Un chiste, idéntico a los que recibía acerca de De la Rúa, a los que reenviaba de Menem, a los que circulaban, con el nombre que quisieras, de cualquier político en cualquier, o casi, lugar del mundo...
Un gesto resignado, un comentario a medias cínico, a medias desesperanzado...
Un indignado análisis de café: "mirá como votaron estos p......... de XXXX, ahora que no se quejen"
Uno, cuatro, diez, cientos de variantes, en uno, tres, doce, centenas de países, territorios, dependencias, Estados Libres Asociados y demás.
Y me pongo a pesar en esta risa casi crispada de frustración.
Nos reímos de la corrupción de los políticos, así en bloque, nos mandamos ingeniosos mails o sms con "el último de…", nos quejamos de que todos son iguales. Y volvemos a nuestro trabajo, al día a día, a la ilusión de nuestro pequeño paraíso privado.
Cada tanto, como sucedió en la Argentina del 2001, nos indignamos. Llamamos al voto en blanco, o a Clemente ¿te acordás?, salimos a la calle en explosiones espasmódicas, gritamos (a veces con ambivalentes cacerolas en mano) "que se vayan todos", manifestamos con colores diversos (naranja, rosa, negro, verde...), nos ilusionamos con el cambio a la vuelta de la esquina.
Después...
Después nada, a seguir con la rutina.
Al trabajo, al estudio, a los menesteres de "ciudadanos privados", a la tele o a la compu…
Nada de eso está mal, por supuesto, pero todo eso colabora a que todo siga igual.
En una sociedad democrática hay una palabra que es clave, y sin la cual ella se vacía de sentido; esa palabra, lo habrás adivinado, es
participación
así, con minúscula, adrede, sin falsos protagonismos, apenas destacada en negrita
Votar cada cuatro (o cinco, o seis, o aun cada año) no es más que un triste remedo de democracia, un simulacro, un gesto arcaico de cuando nuestros “abuelos” del Tercer Estado se alzaron en armas, un reclamo de los primeros días del socialismo, un principio, valioso sí, pero sólo el inicio.
La democracia es participar en la vida política de manera cotidiana, asidua, insistente, casi.

REGISTROS PROPORCIONADOS
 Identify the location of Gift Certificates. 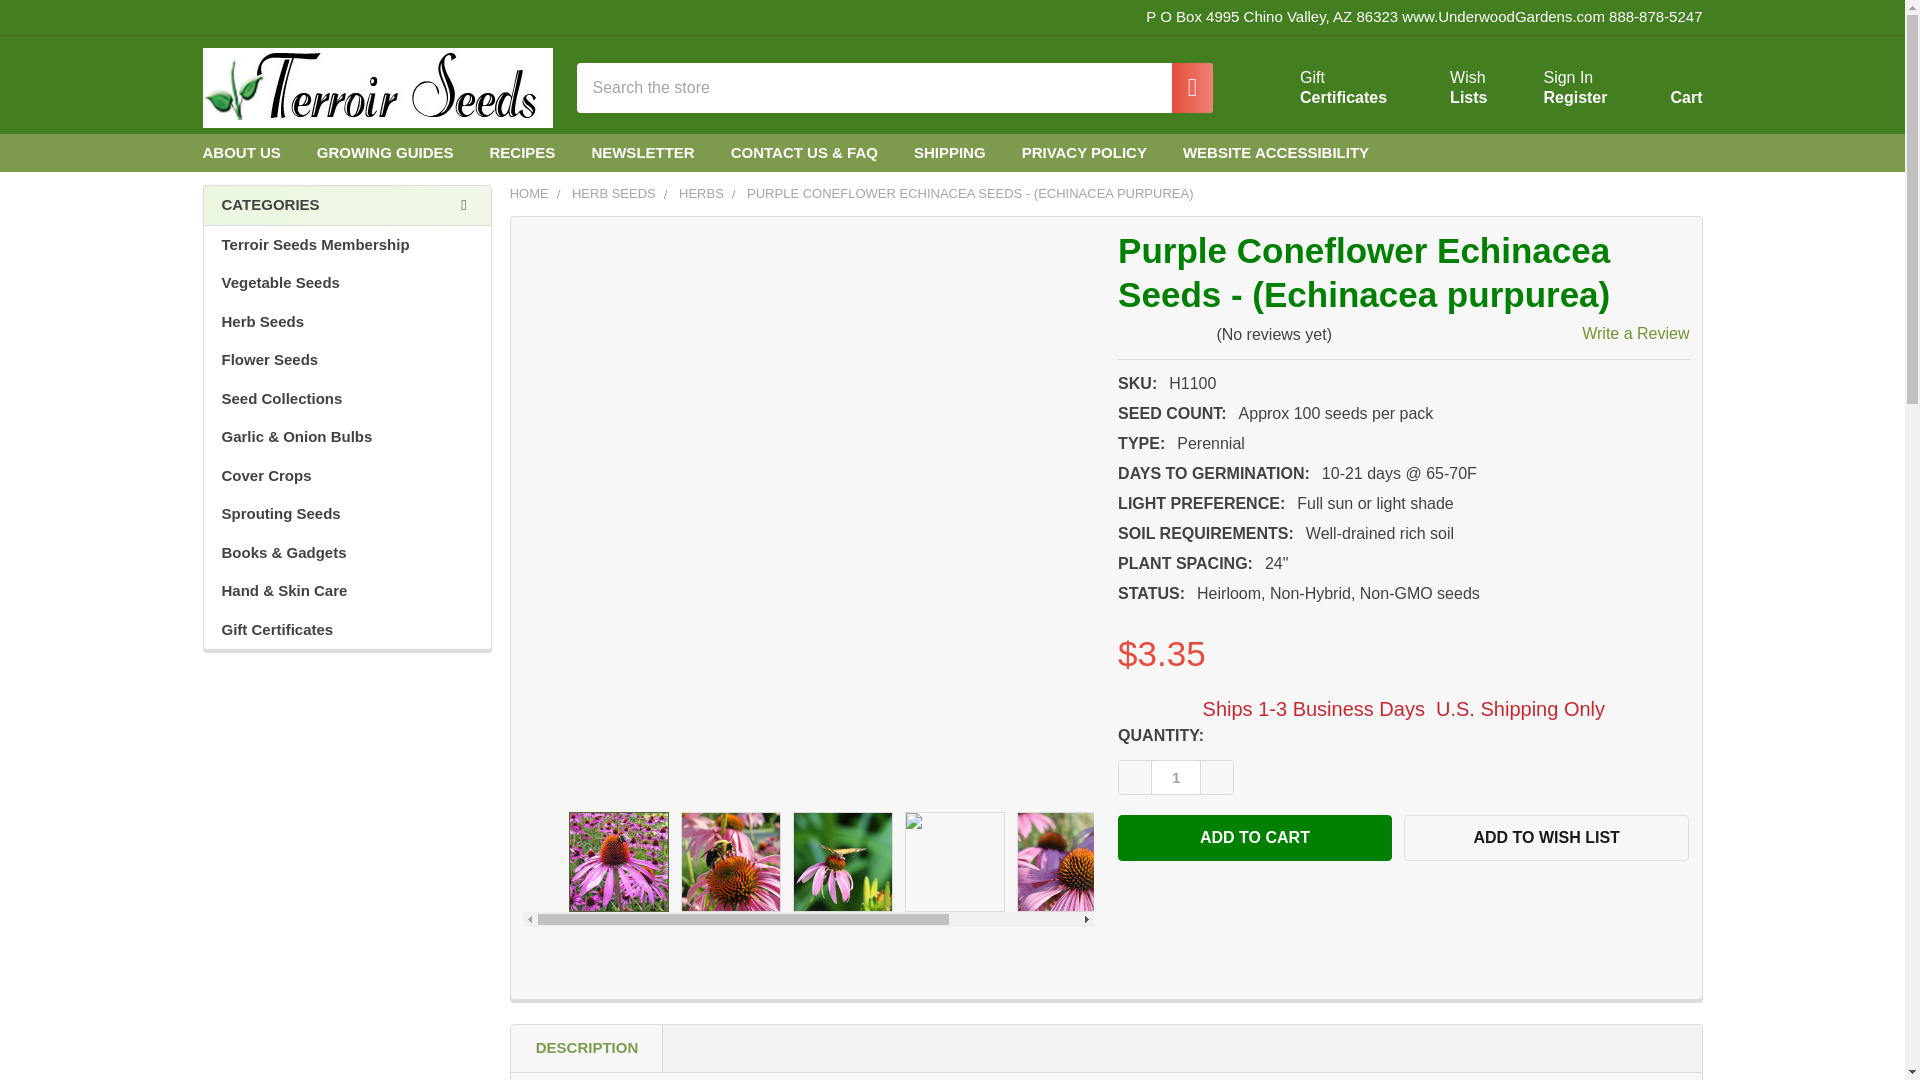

==

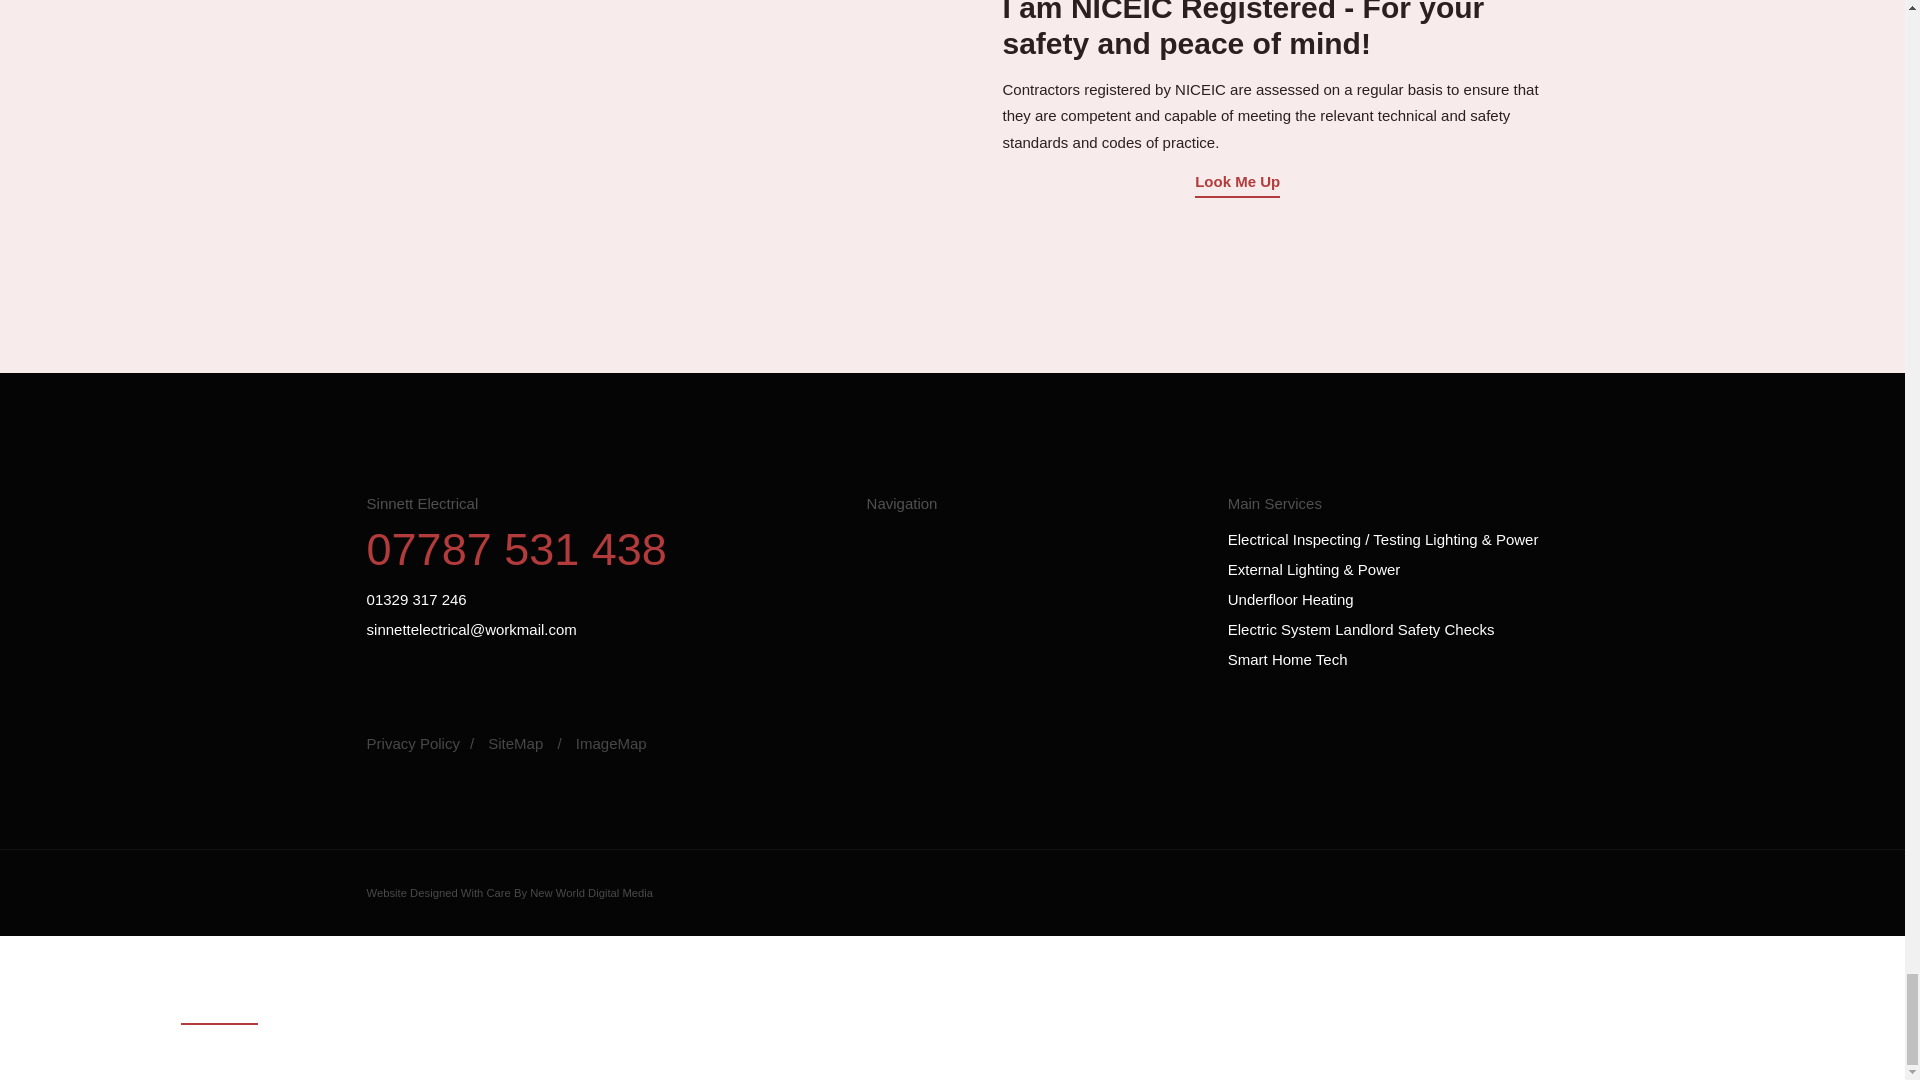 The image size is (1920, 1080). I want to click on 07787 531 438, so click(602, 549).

==

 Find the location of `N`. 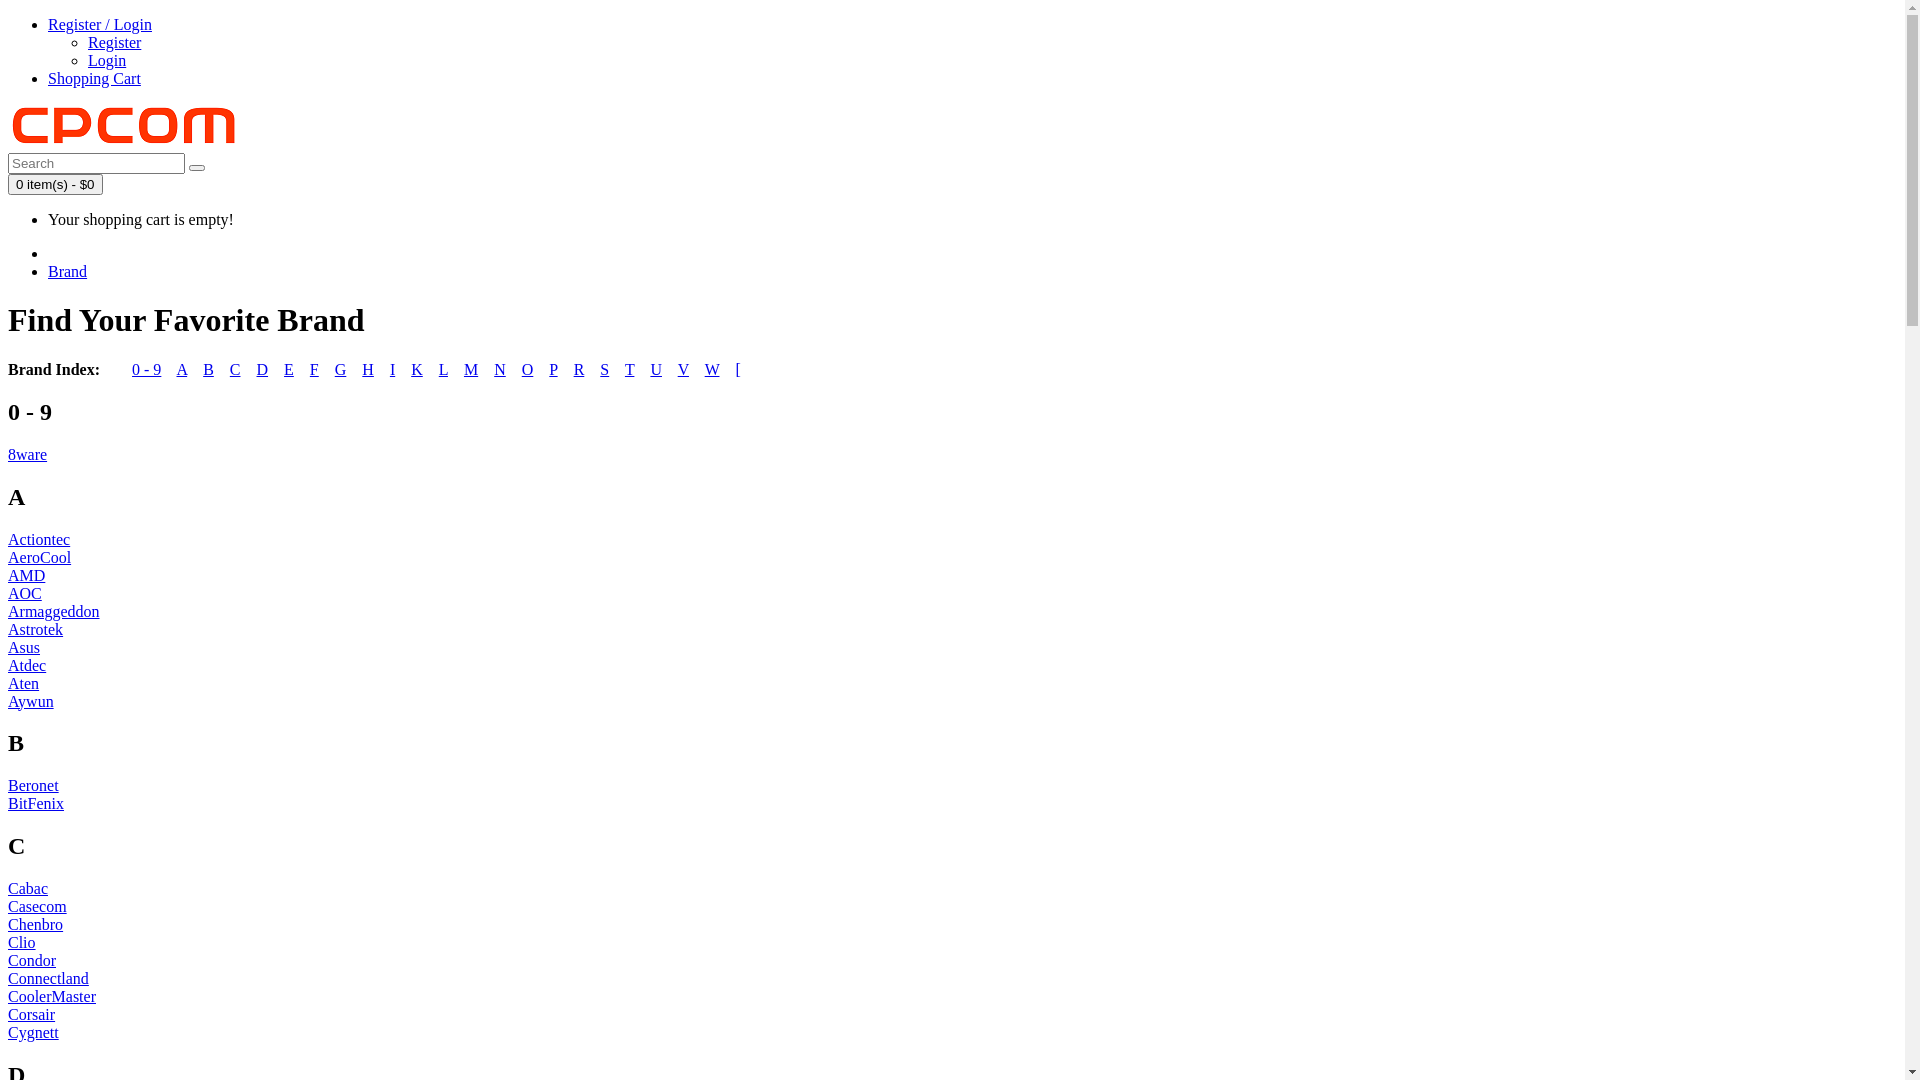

EJERCICIO PROPUESTO 1
Según el fragmento del texto, ¿cuál es la palabra clave sin la cual una sociedad democrática se vacía de sentido?
EJERCICIO PROPUESTO 2
Transcriba de forma literal el pasaje del fragmento del texto que comienza en "Después nada, a" y termina en "todo siga igual.".

RESPUESTA DEL EJERCICIO 1
Participación.

RESPUESTA DEL EJERCICIO 2
Después nada, a seguir con la rutina.
Al trabajo, al estudio, a los menesteres de "ciudadanos privados", a la tele o a la compu…
Nada de eso está mal, por supuesto, pero todo eso colabora a que todo siga igual.